■ WORK REQUIRED ■
Reproduce every line of the records below verbatim, omitting the pictures.

■ GIVEN DATA ■
# # # # #
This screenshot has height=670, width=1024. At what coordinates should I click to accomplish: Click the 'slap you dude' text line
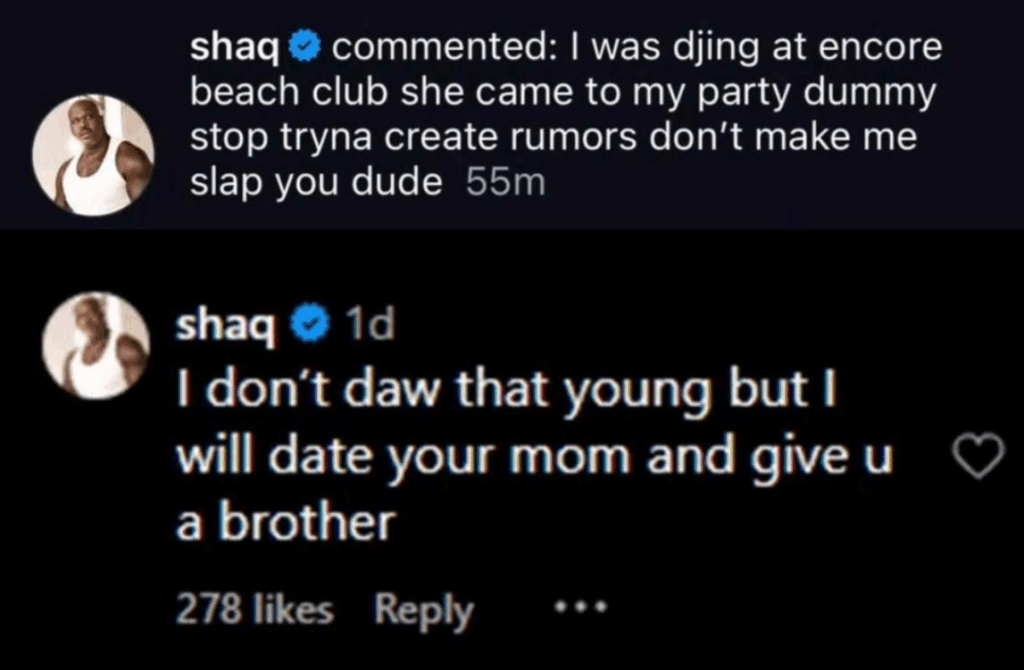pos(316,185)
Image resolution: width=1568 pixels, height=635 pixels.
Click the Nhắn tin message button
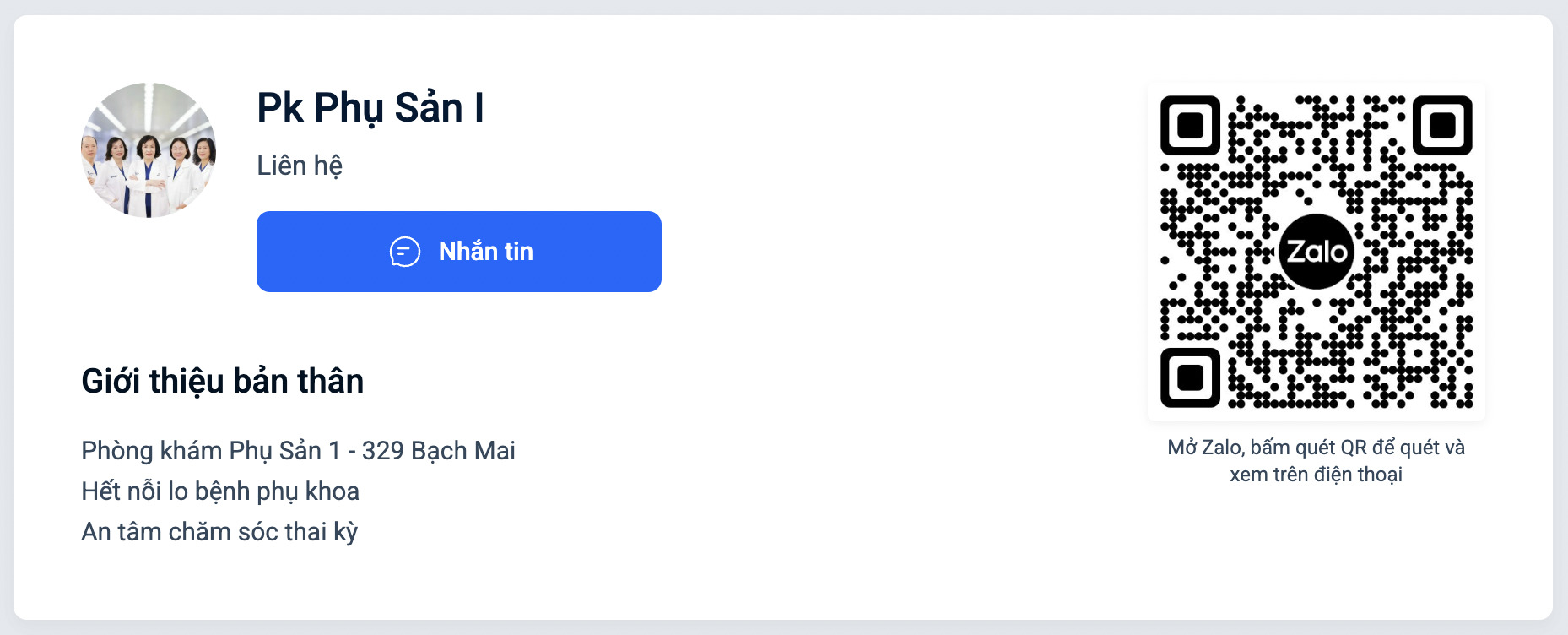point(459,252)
# # # # #
■ SOLVED PROBLEM ■
This screenshot has height=670, width=1024. At what coordinates should I click to accomplish: Click the 'slap you dude' text line
pos(316,185)
Image resolution: width=1568 pixels, height=635 pixels.
Click the Nhắn tin message button
point(459,252)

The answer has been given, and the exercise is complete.